Exercise
Reproduce the items word for word, beginning at the line that has "Task: Turn on" and stopping after the line that has "pos(179,47)".
** Start Records for processing **
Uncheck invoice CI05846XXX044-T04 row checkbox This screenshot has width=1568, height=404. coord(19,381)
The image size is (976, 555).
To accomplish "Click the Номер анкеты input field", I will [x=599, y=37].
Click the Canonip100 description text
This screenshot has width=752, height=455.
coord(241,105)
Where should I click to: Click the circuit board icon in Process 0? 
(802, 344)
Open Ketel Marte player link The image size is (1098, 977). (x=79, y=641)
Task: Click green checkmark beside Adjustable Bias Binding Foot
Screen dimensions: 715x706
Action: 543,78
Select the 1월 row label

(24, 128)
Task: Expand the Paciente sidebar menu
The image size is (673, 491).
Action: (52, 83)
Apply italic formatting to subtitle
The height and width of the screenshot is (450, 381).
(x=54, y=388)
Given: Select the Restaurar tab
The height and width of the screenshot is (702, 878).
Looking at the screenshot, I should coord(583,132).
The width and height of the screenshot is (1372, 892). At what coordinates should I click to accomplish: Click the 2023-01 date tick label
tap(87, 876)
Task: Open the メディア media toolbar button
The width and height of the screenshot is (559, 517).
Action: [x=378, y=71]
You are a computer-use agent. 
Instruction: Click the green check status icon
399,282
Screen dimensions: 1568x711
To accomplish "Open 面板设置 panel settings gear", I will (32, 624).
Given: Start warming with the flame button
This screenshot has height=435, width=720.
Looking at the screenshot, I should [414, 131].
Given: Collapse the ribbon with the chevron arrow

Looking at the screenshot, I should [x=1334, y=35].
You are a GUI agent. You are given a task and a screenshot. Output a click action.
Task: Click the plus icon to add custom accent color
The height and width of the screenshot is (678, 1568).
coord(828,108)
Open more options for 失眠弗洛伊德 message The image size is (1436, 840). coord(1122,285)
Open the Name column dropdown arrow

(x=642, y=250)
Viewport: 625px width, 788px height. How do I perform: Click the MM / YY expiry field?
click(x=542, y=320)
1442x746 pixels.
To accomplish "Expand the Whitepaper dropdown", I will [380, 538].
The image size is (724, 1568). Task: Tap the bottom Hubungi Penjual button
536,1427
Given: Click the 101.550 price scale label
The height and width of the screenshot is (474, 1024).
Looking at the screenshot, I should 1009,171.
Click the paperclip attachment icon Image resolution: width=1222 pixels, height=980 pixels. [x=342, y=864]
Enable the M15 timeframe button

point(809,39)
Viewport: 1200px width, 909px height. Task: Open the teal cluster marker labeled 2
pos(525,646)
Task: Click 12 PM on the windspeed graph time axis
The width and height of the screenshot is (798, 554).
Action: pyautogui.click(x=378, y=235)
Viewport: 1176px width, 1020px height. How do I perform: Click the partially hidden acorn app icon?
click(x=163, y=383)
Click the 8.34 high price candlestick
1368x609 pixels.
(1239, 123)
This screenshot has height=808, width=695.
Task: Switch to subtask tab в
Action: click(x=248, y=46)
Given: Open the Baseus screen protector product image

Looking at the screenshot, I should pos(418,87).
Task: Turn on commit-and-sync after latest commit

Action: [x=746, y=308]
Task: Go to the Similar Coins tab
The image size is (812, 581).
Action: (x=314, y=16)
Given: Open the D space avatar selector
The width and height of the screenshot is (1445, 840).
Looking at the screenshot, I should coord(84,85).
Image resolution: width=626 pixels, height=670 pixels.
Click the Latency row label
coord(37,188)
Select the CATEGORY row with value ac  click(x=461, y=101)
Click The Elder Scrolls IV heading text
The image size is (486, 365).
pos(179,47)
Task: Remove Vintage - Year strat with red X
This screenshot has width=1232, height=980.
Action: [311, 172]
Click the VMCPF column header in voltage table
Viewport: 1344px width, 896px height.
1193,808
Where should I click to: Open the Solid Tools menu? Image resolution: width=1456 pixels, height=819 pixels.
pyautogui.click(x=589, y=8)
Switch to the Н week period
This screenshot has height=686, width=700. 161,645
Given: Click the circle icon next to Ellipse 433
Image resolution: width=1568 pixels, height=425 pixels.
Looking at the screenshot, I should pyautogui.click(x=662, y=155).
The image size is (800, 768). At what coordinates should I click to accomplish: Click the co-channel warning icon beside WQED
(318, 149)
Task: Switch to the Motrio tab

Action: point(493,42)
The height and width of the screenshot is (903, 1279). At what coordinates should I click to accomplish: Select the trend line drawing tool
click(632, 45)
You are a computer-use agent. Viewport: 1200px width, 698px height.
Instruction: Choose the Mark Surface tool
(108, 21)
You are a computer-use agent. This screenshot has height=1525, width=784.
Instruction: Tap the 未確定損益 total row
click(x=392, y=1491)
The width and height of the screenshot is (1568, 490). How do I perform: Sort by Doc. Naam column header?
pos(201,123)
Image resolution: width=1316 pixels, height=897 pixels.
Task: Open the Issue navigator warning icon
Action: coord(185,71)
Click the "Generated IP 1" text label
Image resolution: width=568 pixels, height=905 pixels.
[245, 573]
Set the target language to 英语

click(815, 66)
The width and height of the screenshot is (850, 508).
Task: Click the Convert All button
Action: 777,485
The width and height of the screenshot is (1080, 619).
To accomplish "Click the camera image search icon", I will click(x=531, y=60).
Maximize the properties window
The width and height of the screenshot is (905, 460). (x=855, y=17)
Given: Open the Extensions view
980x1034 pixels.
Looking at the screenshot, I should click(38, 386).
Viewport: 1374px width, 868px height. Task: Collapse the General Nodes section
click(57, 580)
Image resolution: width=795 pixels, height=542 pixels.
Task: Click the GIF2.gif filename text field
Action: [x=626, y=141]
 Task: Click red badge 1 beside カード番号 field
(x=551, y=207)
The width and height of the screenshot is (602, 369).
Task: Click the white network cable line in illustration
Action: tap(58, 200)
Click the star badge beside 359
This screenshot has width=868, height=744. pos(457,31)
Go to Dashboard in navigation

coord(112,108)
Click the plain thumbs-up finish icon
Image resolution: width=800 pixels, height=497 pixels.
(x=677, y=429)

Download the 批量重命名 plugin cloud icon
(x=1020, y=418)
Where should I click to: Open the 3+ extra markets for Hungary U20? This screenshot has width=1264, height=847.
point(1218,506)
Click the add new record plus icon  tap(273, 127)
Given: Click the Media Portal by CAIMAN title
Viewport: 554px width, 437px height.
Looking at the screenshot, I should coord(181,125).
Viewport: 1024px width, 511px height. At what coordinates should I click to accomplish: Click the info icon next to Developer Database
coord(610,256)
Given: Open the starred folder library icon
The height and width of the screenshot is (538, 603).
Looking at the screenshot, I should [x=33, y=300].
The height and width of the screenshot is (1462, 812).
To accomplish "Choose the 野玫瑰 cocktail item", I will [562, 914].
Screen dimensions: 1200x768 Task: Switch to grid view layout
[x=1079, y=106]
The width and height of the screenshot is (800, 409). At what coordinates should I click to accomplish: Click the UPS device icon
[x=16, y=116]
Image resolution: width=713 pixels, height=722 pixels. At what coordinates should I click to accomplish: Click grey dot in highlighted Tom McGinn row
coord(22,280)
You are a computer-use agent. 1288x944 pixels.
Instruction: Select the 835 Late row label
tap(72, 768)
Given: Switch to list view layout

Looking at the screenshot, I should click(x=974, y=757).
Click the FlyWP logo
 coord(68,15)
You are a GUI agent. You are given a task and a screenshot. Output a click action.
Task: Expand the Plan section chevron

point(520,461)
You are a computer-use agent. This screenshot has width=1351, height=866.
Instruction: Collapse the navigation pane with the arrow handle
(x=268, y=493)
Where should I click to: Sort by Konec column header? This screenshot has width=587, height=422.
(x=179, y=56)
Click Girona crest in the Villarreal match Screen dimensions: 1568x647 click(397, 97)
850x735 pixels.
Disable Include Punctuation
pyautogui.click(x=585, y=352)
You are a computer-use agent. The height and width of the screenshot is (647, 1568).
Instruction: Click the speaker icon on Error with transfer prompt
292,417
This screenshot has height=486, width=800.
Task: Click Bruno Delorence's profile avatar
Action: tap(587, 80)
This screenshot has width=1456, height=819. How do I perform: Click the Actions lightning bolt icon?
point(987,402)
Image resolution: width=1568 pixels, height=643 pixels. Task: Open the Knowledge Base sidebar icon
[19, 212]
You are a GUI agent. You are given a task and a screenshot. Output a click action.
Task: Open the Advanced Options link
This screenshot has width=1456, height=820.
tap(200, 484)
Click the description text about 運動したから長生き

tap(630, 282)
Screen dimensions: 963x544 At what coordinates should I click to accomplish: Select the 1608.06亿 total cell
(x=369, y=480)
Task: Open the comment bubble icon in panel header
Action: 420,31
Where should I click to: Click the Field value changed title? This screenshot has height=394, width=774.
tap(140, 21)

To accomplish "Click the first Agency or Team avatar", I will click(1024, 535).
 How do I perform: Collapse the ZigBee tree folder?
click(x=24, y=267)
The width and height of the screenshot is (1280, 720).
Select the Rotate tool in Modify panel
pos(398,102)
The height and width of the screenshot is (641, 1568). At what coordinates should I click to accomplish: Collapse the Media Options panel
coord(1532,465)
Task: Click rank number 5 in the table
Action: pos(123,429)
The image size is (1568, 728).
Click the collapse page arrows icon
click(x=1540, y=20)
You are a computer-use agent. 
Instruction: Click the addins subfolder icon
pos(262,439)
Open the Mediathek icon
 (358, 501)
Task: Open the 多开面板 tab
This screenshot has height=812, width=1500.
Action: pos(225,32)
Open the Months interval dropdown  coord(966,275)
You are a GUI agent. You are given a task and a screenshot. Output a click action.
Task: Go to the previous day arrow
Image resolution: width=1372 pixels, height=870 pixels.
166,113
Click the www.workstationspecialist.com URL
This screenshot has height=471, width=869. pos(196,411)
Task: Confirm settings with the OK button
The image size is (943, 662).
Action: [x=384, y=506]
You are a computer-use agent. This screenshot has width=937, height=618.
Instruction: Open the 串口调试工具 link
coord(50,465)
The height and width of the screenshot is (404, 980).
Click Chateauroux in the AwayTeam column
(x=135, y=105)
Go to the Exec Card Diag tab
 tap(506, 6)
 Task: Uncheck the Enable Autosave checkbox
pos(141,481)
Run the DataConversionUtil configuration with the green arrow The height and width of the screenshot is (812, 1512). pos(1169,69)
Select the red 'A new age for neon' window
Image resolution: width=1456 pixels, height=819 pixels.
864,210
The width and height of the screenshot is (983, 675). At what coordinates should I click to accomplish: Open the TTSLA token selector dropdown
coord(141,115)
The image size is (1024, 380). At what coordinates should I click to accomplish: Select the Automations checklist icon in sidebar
** End Records for processing **
Solved exercise
Task: Turn on commit-and-sync after latest commit

Action: [x=746, y=308]
Task: Go to the Similar Coins tab
The image size is (812, 581).
Action: (x=314, y=16)
Given: Open the D space avatar selector
The width and height of the screenshot is (1445, 840).
Looking at the screenshot, I should coord(84,85).
Image resolution: width=626 pixels, height=670 pixels.
Click the Latency row label
coord(37,188)
Select the CATEGORY row with value ac  click(x=461, y=101)
Click The Elder Scrolls IV heading text
The image size is (486, 365).
pos(179,47)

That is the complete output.